======== Records to process

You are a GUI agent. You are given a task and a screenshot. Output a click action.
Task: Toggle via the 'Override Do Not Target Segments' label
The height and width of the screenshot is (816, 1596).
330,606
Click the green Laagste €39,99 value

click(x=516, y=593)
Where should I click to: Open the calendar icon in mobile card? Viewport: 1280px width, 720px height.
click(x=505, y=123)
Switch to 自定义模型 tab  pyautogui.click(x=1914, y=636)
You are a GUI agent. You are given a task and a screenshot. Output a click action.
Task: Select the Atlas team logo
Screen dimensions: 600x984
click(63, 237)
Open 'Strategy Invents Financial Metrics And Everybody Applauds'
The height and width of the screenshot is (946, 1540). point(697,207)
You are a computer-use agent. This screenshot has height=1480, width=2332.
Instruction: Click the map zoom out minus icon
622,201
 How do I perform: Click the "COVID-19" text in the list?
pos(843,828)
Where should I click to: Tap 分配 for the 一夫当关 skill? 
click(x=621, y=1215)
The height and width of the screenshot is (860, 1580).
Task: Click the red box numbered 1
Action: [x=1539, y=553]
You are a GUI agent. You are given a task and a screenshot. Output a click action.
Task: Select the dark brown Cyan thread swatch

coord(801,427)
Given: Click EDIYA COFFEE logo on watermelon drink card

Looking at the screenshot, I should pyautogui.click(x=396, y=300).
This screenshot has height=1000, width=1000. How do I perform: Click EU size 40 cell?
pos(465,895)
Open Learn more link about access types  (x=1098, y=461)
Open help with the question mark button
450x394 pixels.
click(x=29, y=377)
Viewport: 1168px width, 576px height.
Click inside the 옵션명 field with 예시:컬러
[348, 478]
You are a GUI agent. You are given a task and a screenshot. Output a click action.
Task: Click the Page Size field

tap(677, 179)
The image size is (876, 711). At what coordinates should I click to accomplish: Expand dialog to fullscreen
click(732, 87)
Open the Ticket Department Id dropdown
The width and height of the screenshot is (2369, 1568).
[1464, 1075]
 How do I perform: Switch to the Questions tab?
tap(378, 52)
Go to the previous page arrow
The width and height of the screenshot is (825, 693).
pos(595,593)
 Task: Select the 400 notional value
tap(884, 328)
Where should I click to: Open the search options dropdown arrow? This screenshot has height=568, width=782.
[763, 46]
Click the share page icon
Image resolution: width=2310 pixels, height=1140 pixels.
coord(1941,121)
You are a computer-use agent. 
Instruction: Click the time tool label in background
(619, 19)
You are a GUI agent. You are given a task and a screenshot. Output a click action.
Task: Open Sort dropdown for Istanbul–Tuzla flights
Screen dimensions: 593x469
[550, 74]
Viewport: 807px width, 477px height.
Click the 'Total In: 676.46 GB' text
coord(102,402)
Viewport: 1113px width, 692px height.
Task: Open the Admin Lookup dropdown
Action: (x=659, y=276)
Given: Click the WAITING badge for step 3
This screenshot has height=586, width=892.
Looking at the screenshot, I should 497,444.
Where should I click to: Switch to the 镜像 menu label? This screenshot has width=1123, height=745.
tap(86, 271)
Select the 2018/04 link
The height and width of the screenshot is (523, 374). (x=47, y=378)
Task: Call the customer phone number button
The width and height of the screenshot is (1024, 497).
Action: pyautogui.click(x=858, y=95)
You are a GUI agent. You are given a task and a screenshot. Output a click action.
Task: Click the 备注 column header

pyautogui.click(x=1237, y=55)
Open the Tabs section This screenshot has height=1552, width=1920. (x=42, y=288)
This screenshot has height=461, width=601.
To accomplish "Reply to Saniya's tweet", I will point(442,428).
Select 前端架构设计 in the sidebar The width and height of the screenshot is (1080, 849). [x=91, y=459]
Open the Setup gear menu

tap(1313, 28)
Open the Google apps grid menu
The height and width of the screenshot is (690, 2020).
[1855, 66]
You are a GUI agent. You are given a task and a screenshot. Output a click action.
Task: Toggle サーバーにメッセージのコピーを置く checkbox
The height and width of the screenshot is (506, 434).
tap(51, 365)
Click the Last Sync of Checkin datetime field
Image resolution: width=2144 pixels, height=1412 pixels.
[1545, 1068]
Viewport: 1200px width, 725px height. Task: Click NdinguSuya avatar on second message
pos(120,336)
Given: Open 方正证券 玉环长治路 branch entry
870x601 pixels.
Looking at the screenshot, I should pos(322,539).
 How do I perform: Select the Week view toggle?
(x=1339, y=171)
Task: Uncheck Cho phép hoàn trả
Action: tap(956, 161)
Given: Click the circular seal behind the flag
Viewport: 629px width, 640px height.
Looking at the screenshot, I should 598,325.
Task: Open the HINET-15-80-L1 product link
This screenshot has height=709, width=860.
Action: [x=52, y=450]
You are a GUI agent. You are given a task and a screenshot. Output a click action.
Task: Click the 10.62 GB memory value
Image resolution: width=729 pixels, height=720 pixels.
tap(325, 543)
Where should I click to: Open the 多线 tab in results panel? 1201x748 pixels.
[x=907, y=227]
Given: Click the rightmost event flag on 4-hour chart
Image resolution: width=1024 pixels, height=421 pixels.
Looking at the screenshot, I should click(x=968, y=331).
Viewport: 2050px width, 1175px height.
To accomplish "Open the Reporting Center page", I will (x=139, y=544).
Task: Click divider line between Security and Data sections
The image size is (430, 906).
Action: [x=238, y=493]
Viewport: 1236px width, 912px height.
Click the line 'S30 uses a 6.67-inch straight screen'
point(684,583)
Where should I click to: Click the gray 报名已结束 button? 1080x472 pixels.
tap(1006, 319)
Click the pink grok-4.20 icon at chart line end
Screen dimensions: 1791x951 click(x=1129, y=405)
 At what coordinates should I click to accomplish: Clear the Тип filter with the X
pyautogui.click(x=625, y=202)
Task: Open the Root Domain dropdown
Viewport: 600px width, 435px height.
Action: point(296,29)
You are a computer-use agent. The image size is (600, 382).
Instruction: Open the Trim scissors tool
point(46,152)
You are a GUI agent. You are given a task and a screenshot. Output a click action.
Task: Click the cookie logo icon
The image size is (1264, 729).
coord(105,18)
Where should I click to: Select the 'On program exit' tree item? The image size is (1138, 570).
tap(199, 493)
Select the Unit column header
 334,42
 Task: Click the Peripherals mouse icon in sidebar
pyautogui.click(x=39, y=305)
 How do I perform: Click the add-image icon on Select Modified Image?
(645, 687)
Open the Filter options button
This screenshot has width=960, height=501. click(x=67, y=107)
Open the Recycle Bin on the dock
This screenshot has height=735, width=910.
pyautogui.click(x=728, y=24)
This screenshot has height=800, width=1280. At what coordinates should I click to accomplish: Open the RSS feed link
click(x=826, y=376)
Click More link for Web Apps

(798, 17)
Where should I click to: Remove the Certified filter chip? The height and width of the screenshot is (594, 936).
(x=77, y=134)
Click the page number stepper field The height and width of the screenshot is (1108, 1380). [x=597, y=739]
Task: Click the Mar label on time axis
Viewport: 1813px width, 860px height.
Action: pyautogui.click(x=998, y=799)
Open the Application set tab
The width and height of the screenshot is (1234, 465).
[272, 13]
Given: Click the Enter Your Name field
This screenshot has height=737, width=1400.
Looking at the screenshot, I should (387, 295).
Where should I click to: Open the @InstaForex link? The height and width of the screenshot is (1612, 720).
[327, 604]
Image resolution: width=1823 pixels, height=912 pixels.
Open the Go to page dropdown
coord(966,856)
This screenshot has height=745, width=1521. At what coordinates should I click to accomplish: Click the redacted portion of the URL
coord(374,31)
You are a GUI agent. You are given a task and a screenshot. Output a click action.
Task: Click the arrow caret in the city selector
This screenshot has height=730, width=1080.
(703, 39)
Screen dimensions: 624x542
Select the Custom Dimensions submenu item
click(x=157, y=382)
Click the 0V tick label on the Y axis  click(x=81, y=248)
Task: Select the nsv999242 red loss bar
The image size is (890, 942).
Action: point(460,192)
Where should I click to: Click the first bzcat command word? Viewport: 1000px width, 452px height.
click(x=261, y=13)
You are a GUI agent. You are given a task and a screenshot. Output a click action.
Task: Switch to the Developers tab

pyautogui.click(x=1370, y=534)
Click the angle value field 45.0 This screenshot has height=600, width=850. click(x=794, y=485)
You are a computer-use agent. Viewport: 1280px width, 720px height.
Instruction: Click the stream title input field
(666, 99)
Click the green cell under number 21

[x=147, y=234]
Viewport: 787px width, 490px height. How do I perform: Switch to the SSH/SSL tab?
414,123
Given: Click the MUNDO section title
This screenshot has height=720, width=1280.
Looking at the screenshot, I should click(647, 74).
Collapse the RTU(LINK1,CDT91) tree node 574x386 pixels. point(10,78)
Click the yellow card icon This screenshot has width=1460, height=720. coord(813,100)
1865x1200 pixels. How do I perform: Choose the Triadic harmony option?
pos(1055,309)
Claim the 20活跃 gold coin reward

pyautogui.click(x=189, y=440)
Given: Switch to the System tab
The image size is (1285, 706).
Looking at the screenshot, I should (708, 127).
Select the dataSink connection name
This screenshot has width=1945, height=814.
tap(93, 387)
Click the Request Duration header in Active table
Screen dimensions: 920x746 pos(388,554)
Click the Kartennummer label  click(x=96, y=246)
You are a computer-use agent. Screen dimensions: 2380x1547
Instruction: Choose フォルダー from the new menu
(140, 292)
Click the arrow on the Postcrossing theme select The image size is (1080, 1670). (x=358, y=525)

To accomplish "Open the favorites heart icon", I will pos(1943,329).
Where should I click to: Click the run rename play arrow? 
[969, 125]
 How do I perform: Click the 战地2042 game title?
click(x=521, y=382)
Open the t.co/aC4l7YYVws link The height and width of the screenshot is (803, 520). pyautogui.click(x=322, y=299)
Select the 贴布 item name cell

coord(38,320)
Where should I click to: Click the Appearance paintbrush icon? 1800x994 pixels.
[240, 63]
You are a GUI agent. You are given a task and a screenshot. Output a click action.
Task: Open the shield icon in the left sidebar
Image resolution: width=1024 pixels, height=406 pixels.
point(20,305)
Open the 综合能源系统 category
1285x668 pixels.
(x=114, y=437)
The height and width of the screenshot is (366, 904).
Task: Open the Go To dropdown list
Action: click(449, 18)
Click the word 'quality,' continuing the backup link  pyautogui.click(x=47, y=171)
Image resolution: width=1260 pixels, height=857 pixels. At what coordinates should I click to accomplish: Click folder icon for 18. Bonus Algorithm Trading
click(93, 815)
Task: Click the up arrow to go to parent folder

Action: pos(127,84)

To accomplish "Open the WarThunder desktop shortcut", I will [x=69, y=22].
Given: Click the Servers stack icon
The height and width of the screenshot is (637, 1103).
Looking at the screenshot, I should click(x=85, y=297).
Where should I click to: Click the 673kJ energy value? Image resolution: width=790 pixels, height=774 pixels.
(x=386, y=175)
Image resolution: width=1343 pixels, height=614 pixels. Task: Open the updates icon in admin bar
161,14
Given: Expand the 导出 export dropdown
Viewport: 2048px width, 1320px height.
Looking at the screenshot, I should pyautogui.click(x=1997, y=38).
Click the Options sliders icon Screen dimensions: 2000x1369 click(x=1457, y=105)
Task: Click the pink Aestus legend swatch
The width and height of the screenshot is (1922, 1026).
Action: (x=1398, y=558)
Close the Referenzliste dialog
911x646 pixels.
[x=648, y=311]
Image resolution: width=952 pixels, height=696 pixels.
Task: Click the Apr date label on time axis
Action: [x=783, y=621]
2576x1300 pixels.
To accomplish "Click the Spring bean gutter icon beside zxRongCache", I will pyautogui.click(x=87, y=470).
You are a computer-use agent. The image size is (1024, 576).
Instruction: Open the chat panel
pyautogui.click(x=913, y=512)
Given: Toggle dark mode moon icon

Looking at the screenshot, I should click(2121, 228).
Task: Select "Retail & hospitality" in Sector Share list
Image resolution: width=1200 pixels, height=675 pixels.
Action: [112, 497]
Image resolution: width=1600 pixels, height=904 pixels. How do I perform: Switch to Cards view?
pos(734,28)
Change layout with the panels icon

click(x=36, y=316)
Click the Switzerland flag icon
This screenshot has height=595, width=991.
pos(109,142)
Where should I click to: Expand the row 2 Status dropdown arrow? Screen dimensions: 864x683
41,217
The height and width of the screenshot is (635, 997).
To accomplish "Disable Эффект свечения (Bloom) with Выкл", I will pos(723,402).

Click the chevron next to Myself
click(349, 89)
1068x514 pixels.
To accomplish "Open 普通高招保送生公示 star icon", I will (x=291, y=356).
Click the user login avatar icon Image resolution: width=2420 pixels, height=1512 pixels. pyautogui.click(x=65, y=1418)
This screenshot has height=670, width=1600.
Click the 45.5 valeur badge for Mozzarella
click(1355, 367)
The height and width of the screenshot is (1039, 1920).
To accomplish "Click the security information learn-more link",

================

▶ What is asked: Pick out every line in the rows above that contains the word "item" and copy each one.

▶ Complete answer:
Where should I click to: Select the 'On program exit' tree item? The image size is (1138, 570).
Select the Custom Dimensions submenu item
Select the 贴布 item name cell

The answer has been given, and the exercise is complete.